Management report - Outlook
Based on an optimised cost structure, Westag & Getalit AG aims to increase its market share by expanding its exports, launching new product lines and offering new services.
The economy in 2004
Even though some economic optimists have identified signs of the long-awaited economic upswing, Westag & Getalit AG is only moderately optimistic. We expect the current fiscal year to be another challenging year. The price war fought at retail level has a direct impact on manufacturers. We consider it doubtful that consumers will spend more money on consumer goods and reduce their savings ratio. Germany continues to suffer from a backlog of reforms, which makes it impossible for the German population to predict what further cutbacks they will be facing. We do not expect the spending climate to brighten before this question is resolved. We do see good prospects, however, within the EU and in the world market which will form the basis for our export strategy in 2004.
Outlook for Westag & Getalit AG
The general economic environment in Germany remains characterised by uncertainty. Accordingly, our domestic sales projections are quite conservative. In the export segment, however, we expect sales to increase significantly due to substantial upfront investments in the sales organisations in individual export markets. Our aggressive cost management policy will be continued.
Clearly increased electricity prices and a further rise in insurance premiums mean that we will have to cope with cost increases which we cannot influence directly.
In Germany, we expect our reorganised DIY store sales team to provide important stimulation.

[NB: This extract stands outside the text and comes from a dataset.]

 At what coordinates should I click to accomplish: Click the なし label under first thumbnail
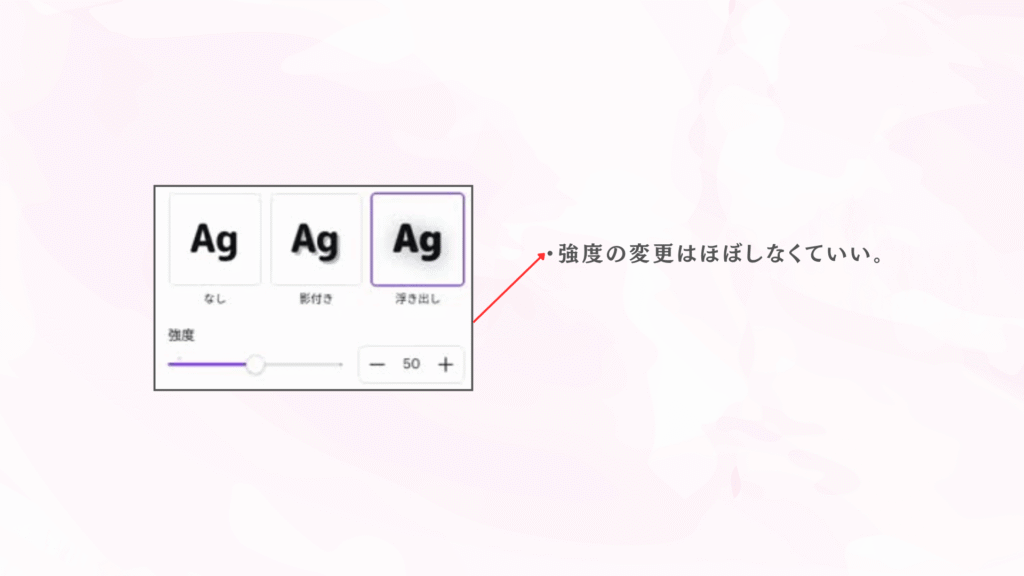[x=215, y=299]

Our efficient product range in conjunction with a sophisticated marketing strategy and exemplary logistics mean we can offer this customer group a service package that is perfectly customised to their specific requirements.
Capital expenditure
Investments of c 10.4 million have been budgeted for 2004. As in 2003, our investment activities will not focus on additions to capacity but on efficiency and quality-enhancing measures and investments in new products.
Results
With the negative sales trend halted in the past fiscal year, we project a moderate increase in sales for 2004. With regard to income, this year's sales price level is an important unknown quantity. As we do not expect the price trend to turn around in the short term, we do not project a further increase in profit.
However, we expect our positive results trend to continue to the extent that the environment for construction investment improves, with Westag & Getalit AG capitalising on its export opportunities.